MANILA, Philippines–Hundreds of children from all over Metro Manila trooped to the first day of the fourth Inquirer Read-Along Festival held on Wednesday at the Cultural Center of the Philippines (CCP).
Inquirer president, CEO Sandy Prieto-Romualdez, led the roster of readers, which also included read-along ambassadors Cathy Untalan-Vital and Jasmine Curtis, teen stars Nash Aguas and Alexa Ilacad, Miss Earth Czech Republic Nikola Buranska, actor Mark Neumann, and professional storytellers Rich Rodriguez, Posh Develos and Ray Escasinas of Ang Pinoy Storytellers.

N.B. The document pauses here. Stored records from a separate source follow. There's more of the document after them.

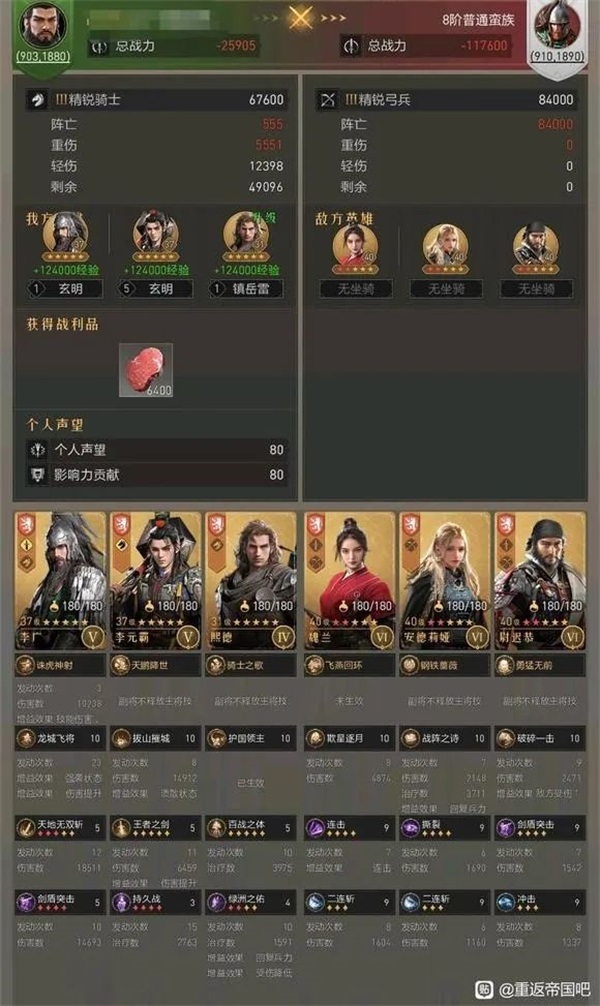Screen dimensions: 600x1006
Task: Click the 影响力贡献 trophy icon
Action: point(38,475)
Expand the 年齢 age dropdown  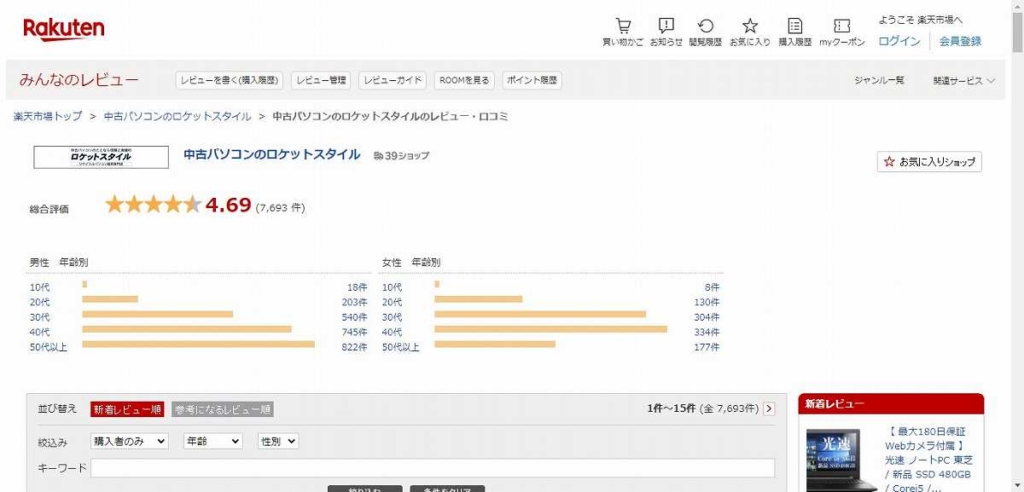coord(213,441)
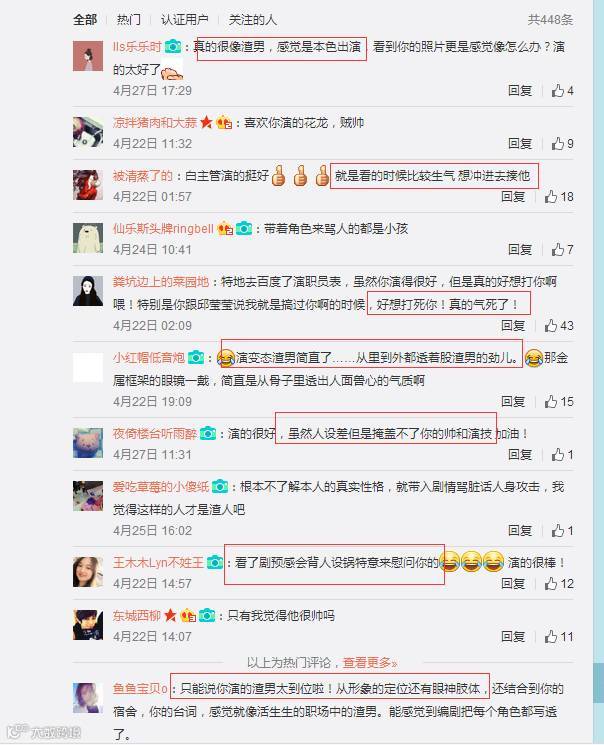The height and width of the screenshot is (745, 604).
Task: Click camera badge next to 小红帽低音炮
Action: [x=196, y=357]

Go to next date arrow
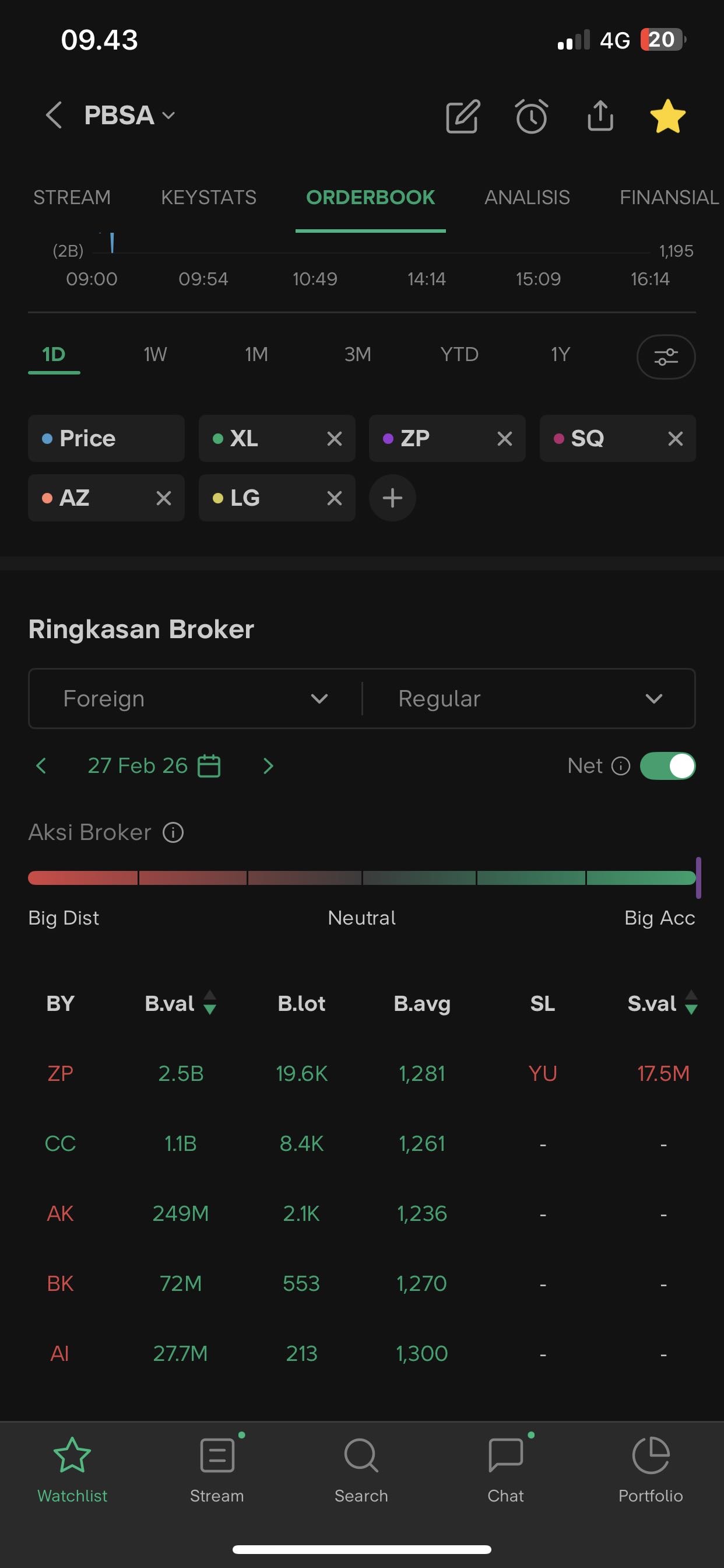pos(268,766)
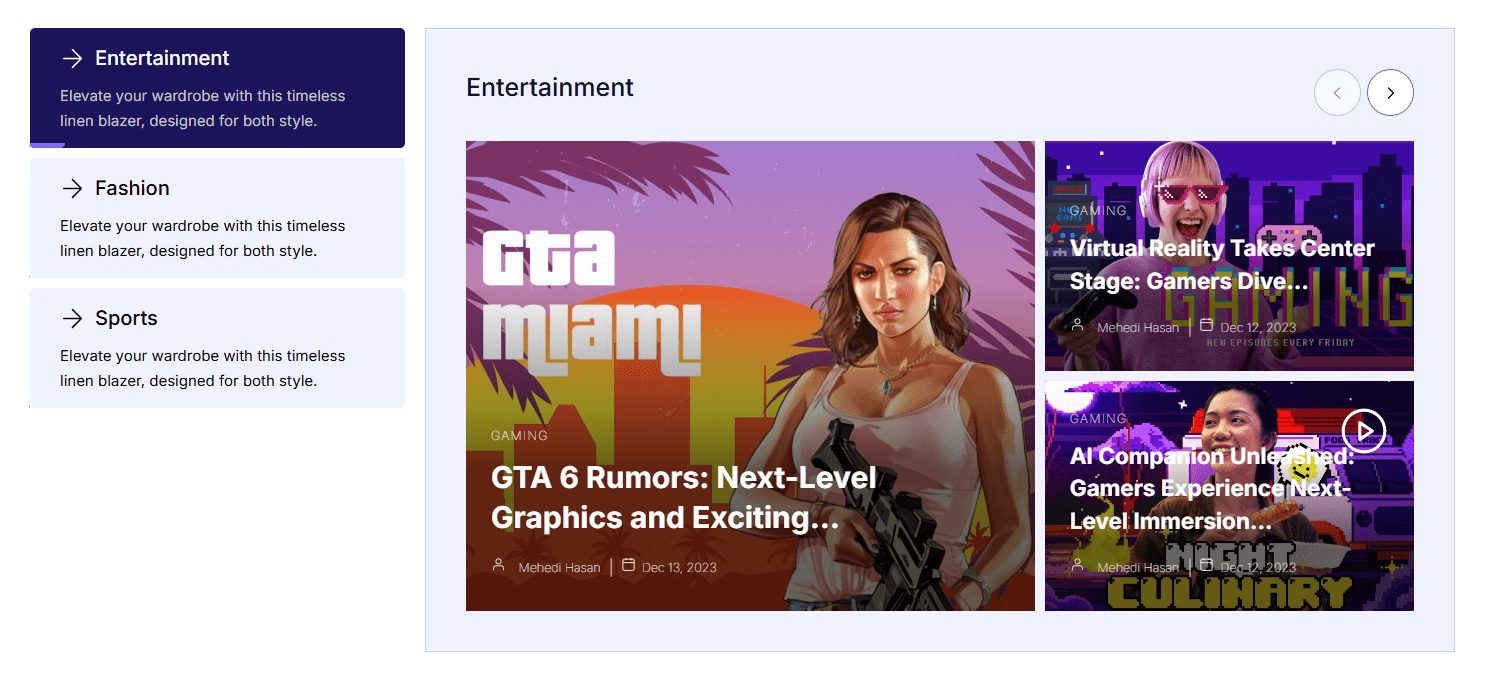The image size is (1488, 685).
Task: Click the GTA Miami logo thumbnail image
Action: tap(592, 302)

The first day of the festival also featured the Inquirer dancing mascot and crowd-favorite Guyito, a surprise flash mob led by Inquirer Zumba dancers and surprise raffle prizes, which included one-year subscriptions of Inquirer Plus and books from Adarna House, Vibal Publishing and Anvil Publishing.
“This year, we tried to make reading appear more fun for the children and we’re doing more to enhance the experience,” said Romualdez, who read “Umaga na Tala” by Russell Molina wearing a star-shaped headgear she made herself.
“We hope to encourage love for reading in whatever form. We wish to express our deepest gratitude to the volunteers, partners and different schools who continue to support the Read-Along program,” she added.
Copresented with CCP, this year’s festival is being held in cooperation with Dunkin Donuts, McDonalds, Adbokasiya on Air and Bayani Brew.
‘Reading is alive’
“I think the love for reading is very much alive,” Romualdez said.
“Reading teaches us ‘TLC’—how to learn and be creative,” said Bryan Prieto, who led the opening ceremony of the festival.
Pupils from 28 Pasig City elementary schools, Create and Learning Path School, St. Alphonsus Liguori Integrated School, Virlanie Foundation, St. Anthony of Makati Montessori School, and communities in Baseco and North Harbor are attending the three sessions.
“I enjoyed the sessions and I was able to interact with other children as well,” said Danica, a Grade 5 student from H. J. Atienza Elementary School in Baseco Compound, Manila.
“For me it is still best to develop reading habits through books despite the presence of technology,” she said.
“I am thankful to have had the opportunity to read ‘Different but Same-same,’” said Vital, who coauthored the book with her husband, Jonard Vital.
“I think the story is timely because it is set after [Supertyphoon] “Yolanda,” and we just marked its anniversary,” she added.
The story tells of two pairs of friends from different countries who learned the importance of taking care of the Earth despite being of different nationalities.
“I think environmental education is important, especially for children,” Vital said.
“It was a beautiful experience. It was a pleasure to be here. The children in your country are very clever,” said Buranska, who is representing her country in the upcoming Miss Earth pageant.
“I hope in my country I can also organize something like this,” she added.
Returning readers Aguas and Ilacad read “Si Pagong at Si Matsing” by Virgilio Almario. “We really enjoyed reading to the kids,” Aguas said. “It really feels good to see the children listening attentively to you.”
“It’s really more fun to read books than watch TV, because reading exercises the mind, unlike watching TV, where everything is just spoon-fed,” Aguas added.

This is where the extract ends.